New Delhi: Finally, work on a state-of-the-art cricket museum, to come up at a cost of Rs 10 crores at the BCCI headquarters in Mumbai, is set to begin with an interim secretary and treasurer in place.
Adam Chadwick, curator of the London-based Lord’s Cricket Museum, has agreed to set up the museum and an advertisement to hire personnel would soon be placed in newspapers.
Once the museum is designed, it will display memorabilia of some of the all-time greats like C. K. Nayudu and Syed Mushtaq Ali.
The museum project was close to the heart of former BCCI secretary Sanjay Jagdale, and he had planned to have the museum completed latest by this October.
He said he was eagerly waiting for the IPL to get over in May so that work on the museum could begin.
“All the paperwork had been completed, and I was targeting September-October to complete the museum. I was just waiting to show the plan to the president [N. Srinivasan]," Jagdale, who resigned in the aftermath of the spot-fixing scandal, told MAIL TODAY. “I had planned that within 10 days after the IPL [which ended on May 26] all this would be completed, so that we could place advertisements in newspapers for hiring people, including a curator, who could take care of the museum, and an architect,” said the former Madhya Pradesh Ranji Trophy captain.
It is learnt that the London-based Chadwick visited India and discussed his deal with BCCI officials and museum committee head Anirudh Chaudhry at the start of the year. Before his visit, Chadwick had estimated that the per square metre cost would come to about £ 800 (Rs 73,500) and the total cost of the museum would be around £ 25,000 (Rs 2,299,000). Those figures could well have gone up.

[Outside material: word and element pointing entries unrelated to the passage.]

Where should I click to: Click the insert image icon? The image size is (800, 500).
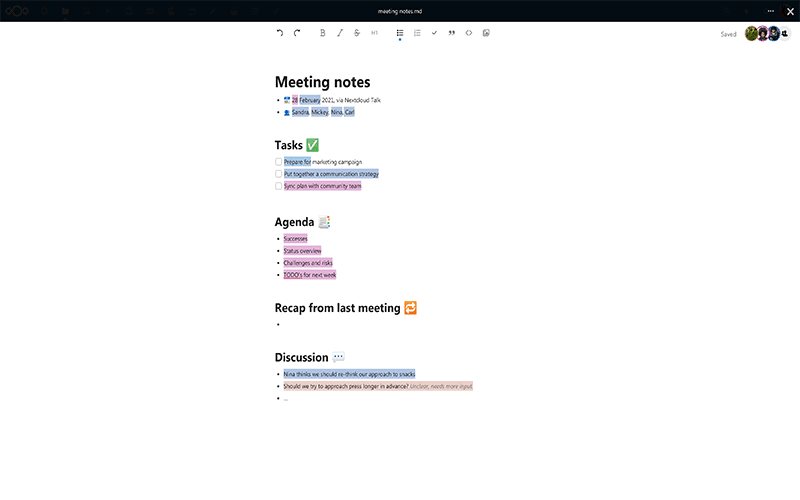pyautogui.click(x=486, y=33)
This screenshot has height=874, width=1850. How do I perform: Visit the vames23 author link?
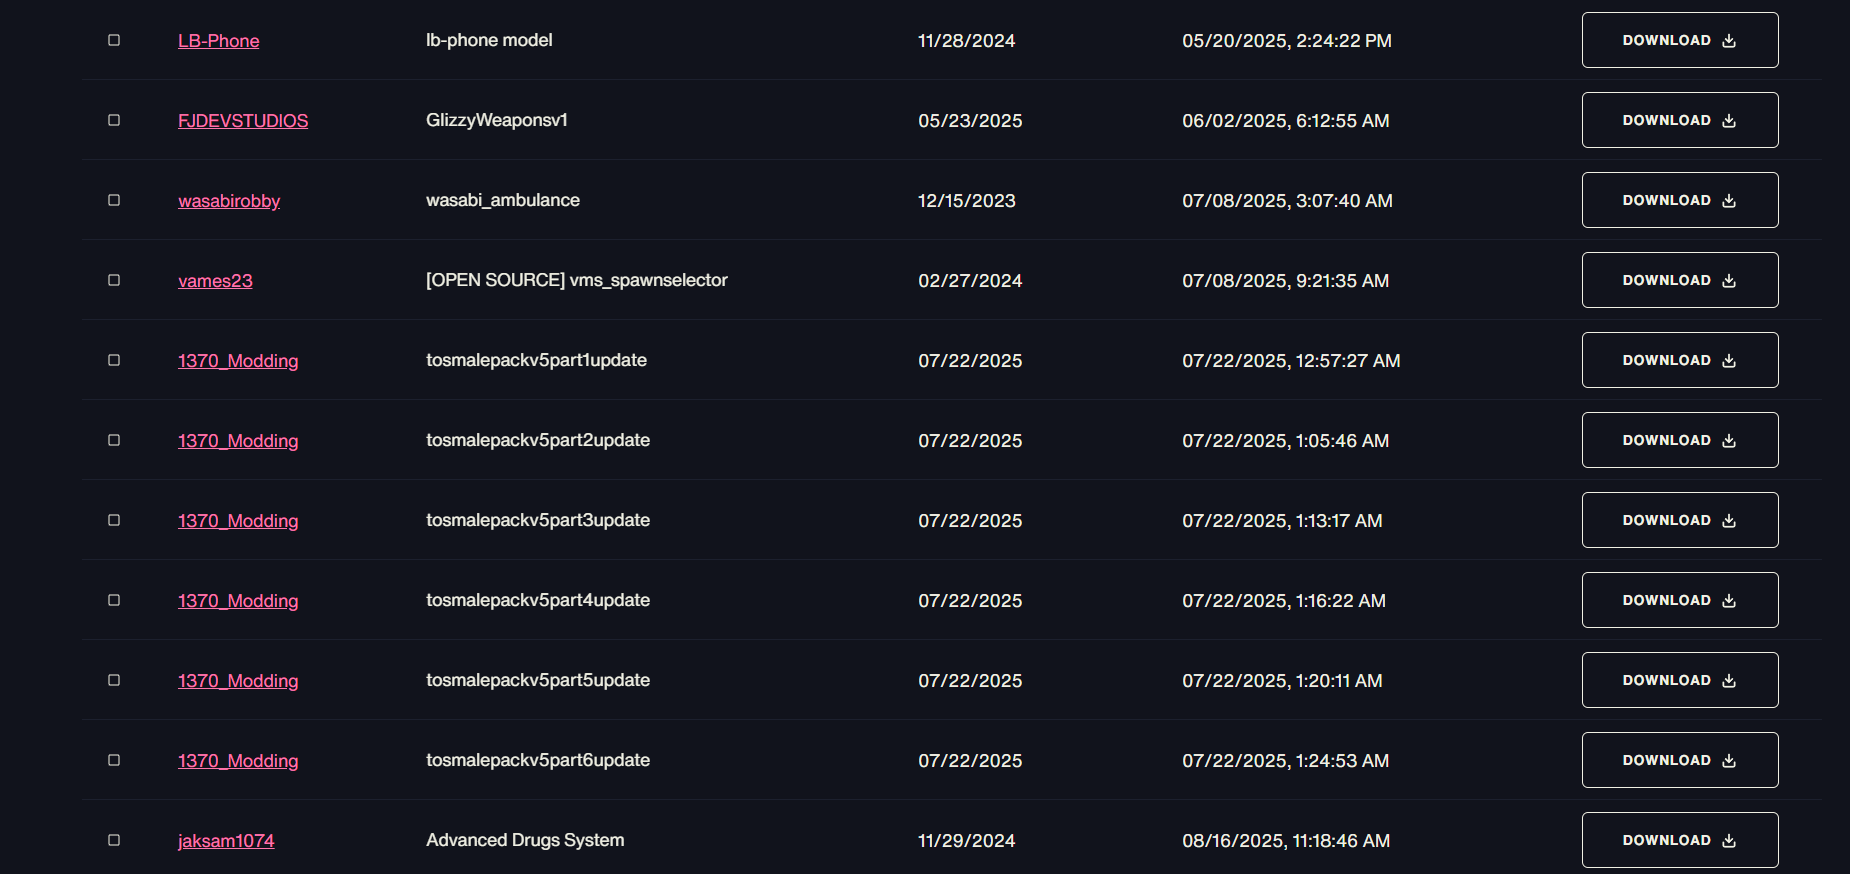click(x=215, y=281)
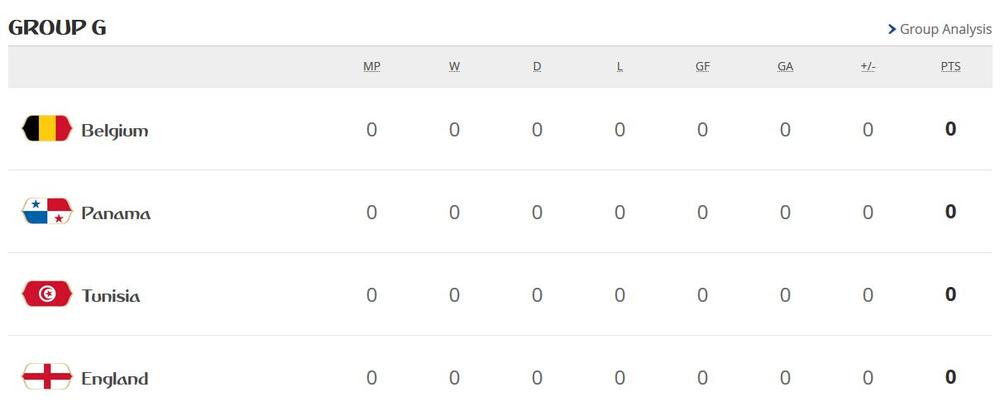This screenshot has width=1000, height=416.
Task: Click the +/- goal difference header
Action: (x=867, y=67)
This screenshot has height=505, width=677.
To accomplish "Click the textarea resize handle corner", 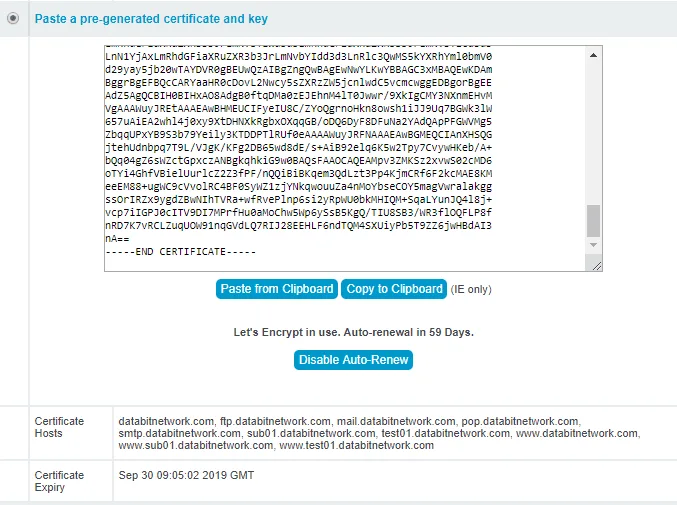I will point(597,266).
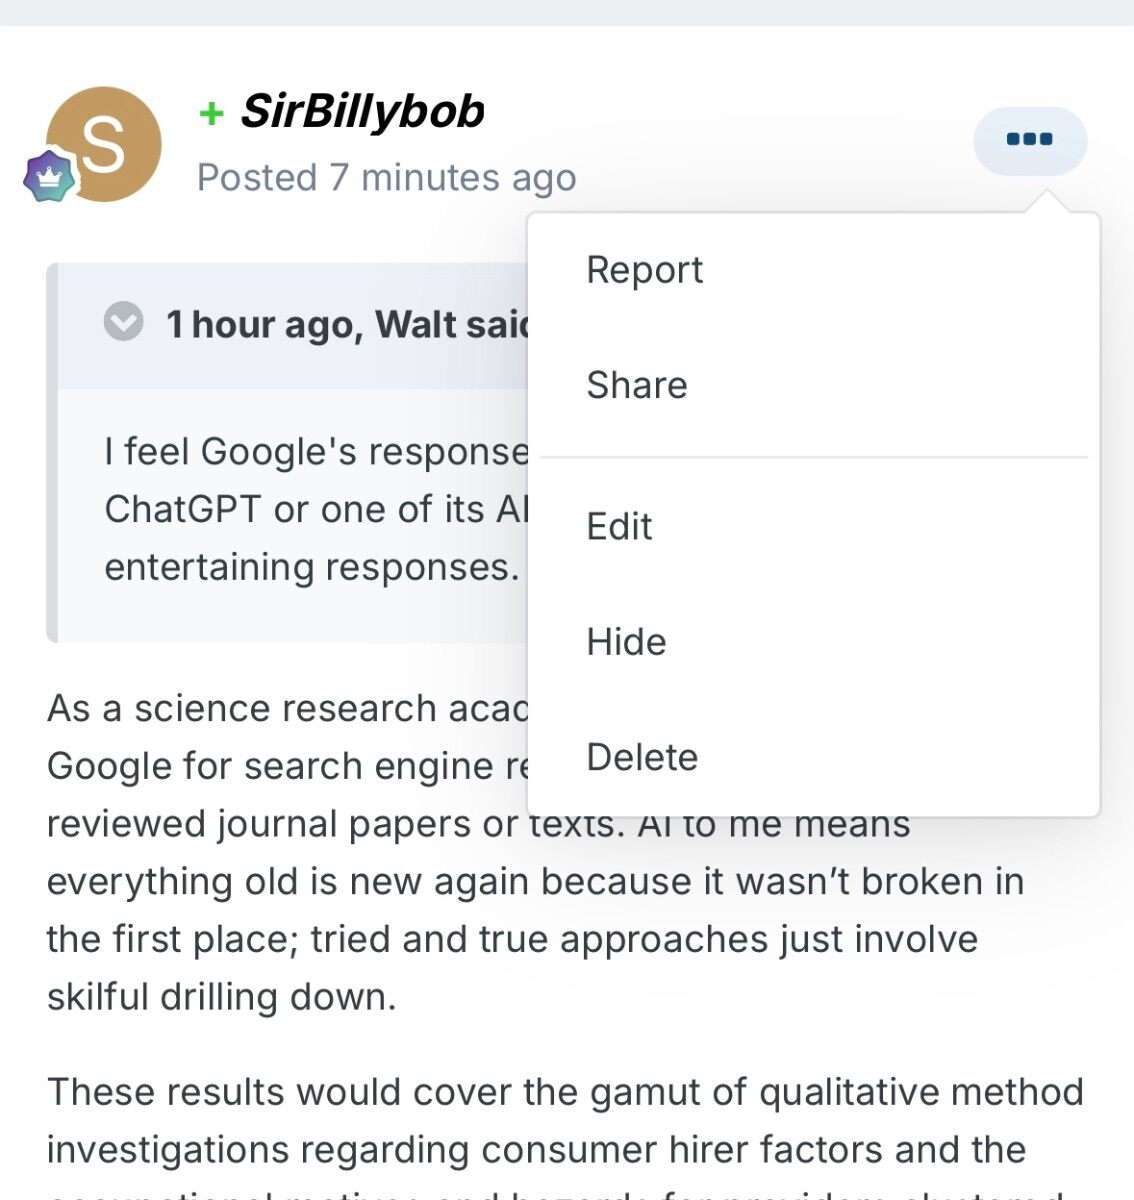The image size is (1134, 1200).
Task: Open the SirBillybob username profile link
Action: point(363,111)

Asked if Chadwick had agreed to work on the museum, Jagdale said: “Everything had been finalised. I was even ready to contribute some audio-video footage that I have. I had also spoken to some of the cricketers I memorabilia to the museum.”
Jagdale said letters had been sent to all the state cricket associations, and he had asked a BCCI functionary to write to the Australian cricket board and BBC too, asking them to contribute memorabilia.
“I personally was going to visit places like Baroda, Jamnagar and Patiala, which have a rich cricket history while the daughter of C. K. Nayudu and the son of Syed Mushtaq Ali had promised to donate clothes, bats and other items belonging to their legendary fathers,” he disclosed. “They had told me that I could collect the items any time.”
But the fixing scandal broke out on May 16, and all BCCI projects were put on hold. Now, with an interim secretary and treasurer in place, work will start now.
Jagdale rued that had the first floor of the Cricket Centre, the building that houses the BCCI and Mumbai Cricket Association headquarters, been cleared earlier, the museum would have been completed by now.